Googleが街を再構築する〜街のIoT化がもたらすもの〜Sidewalk(2/5 ページ)

» 2015年08月27日 07時00分 公開

街に無料Wi-Fi接続を提供する「LinkNYC」

 2014年11月17日、米国ニューヨーク州ニューヨーク市が、市内の公衆電話ボックスを市営Wi-Fiアクセスポイントに置き換える「LinkNYC」計画を発表した。

 具体的には、Qualcomm、Control Group、Titan、Comarkなどが参加するコンソーシアム「CityBridge」が、公衆電話ボックスの代わりに「Link」と呼ばれるキオスク端末を設置し、インターネットアクセスサービス等を提供するというものだ。

 ニューヨーク市において公衆電話は、15年間単位のフランチャイズ契約で事業者と契約しており、これまで電話以外については単に広告やポスター等を貼るための「広告塔」としてしか利用されてこなかった。
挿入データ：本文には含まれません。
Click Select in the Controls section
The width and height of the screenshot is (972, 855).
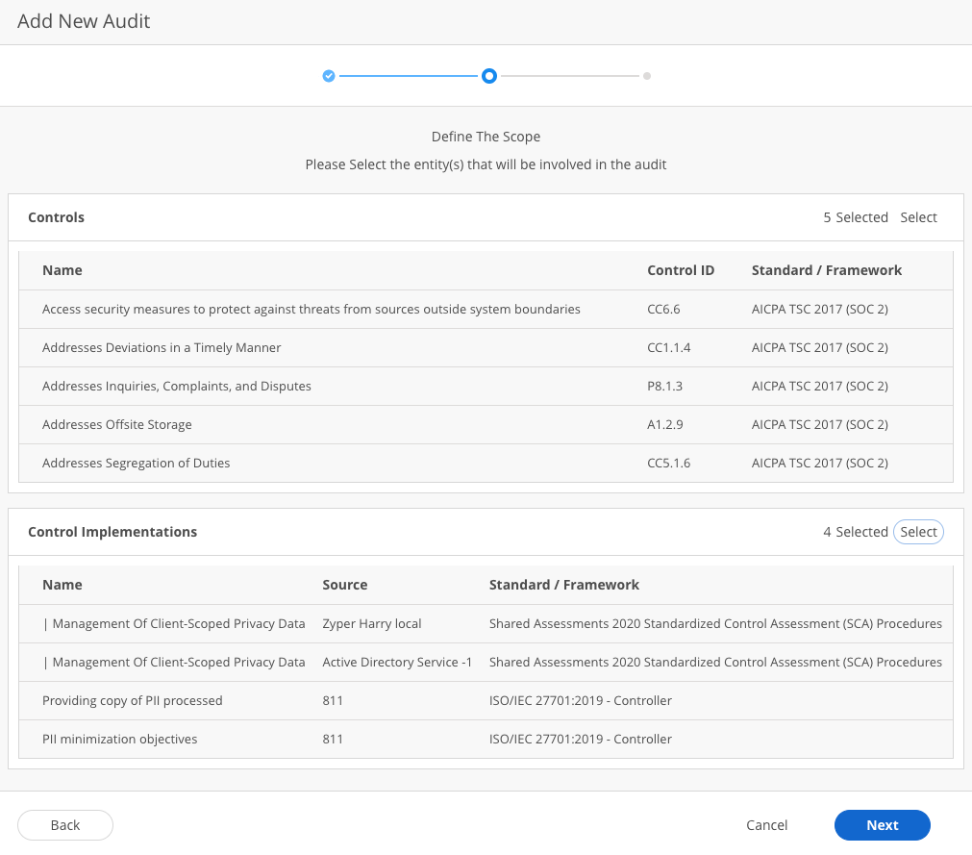pyautogui.click(x=918, y=217)
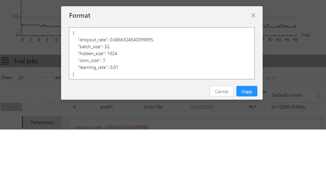The height and width of the screenshot is (180, 326).
Task: Click trial ID pnsPC
Action: click(x=107, y=107)
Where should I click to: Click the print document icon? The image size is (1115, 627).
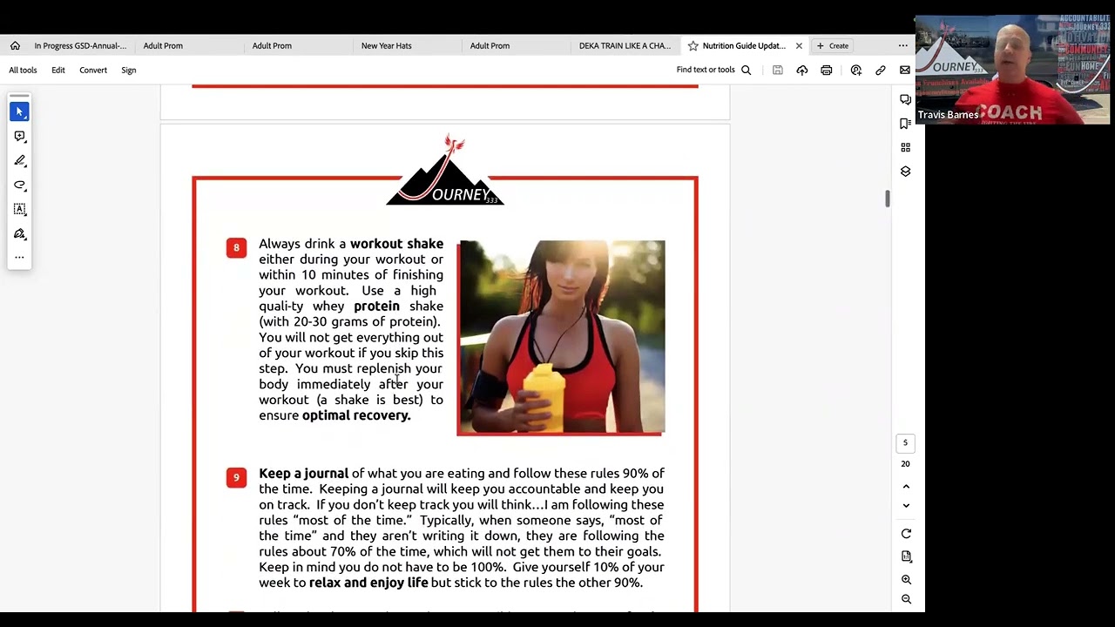pos(826,70)
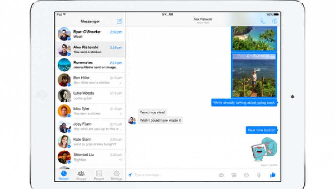Open Luke Woods conversation

(90, 96)
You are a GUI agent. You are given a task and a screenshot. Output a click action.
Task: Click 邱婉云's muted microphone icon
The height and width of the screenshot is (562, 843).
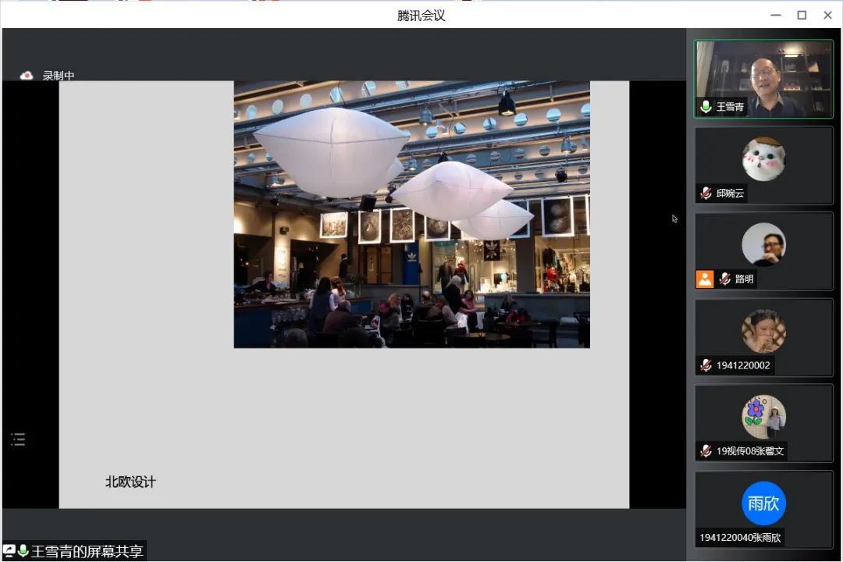(706, 193)
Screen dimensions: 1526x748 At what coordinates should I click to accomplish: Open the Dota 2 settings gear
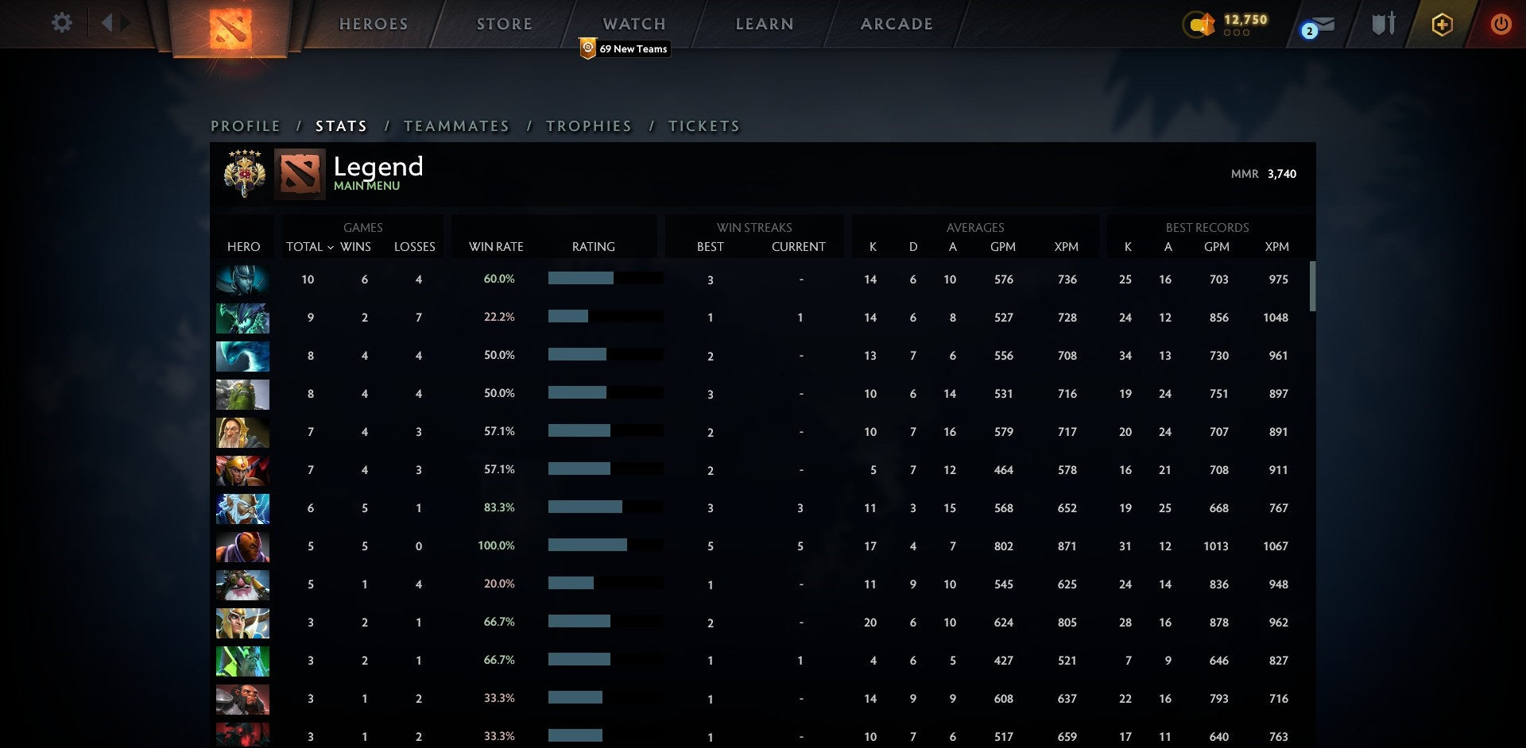[60, 23]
今回のLinkNYC計画は、その状況を一新し、市民サービスに主軸をおいた活用法を考えたところから生まれてきている。

 Linkは、半径150フィート(約46m)にいる人に対し、24時間無料のWi-Fiアクセスを提供する。また、Linkから米国内無料通話が可能なほか、緊急電話サービス「911」や苦情センター「311」にも通話可能である。

 その他にも携帯電話の無料充電等サービスが提供され、Linkに設置されたタッチスクリーン式Android端末より行政関連含む各種情報サービスにもアクセス可能となっている。運営コストは、Link側面のデジタルディスプレイに表示される広告からの収入で賄われる仕組みとなっている。

 2015年9月より1万台の「Link」を設置し、サービスを提供開始する予定だ。この取組を通じて、ニューヨーク市は向こう12年間で5億ドル(約618億円)の広告収入を期待している。広告から得られた収入は、CityBridgeメンバー間でレベニューシェアされる模様だが、その割合については明らかになっていない。

 そのLinkNYC計画において、Qualcommはネットワーク部分を、Control Groupは無料公衆Wi-Fiスタンドのユーザーインタフェース開発を、Titanは広告ネットワークの提供を担当しており、SidewalkはこのLinkNYC計画の中核である3社中の2社、Control GroupとTitanを買収し、合併したことになる。

 本計画の意義についてDoctoroff氏は「私たちは常に平等について考えている。人々に無料でコネクティビティを提供すると同時に、政府がより収入を上げるためのニーズを満たしている」と説明している。LinkNYC計画はあくまでもニューヨークでのプロジェクトとなるが、同社の初の事例としては申し分ないとしている。

 FCC(Federal Communications Commission :連邦通信委員会)によれば、インターネット大国と目される米国にあっても、5500万人はまだアクセス手段を持ちあわせていないというのが実情のようである。都市部よりも地方の方がこの状況は深刻である中で、Doctoroff氏はLinkNYCのようなプロジェクトは情報格差(Digital Divide)を埋められるのではないかと考えているようだ。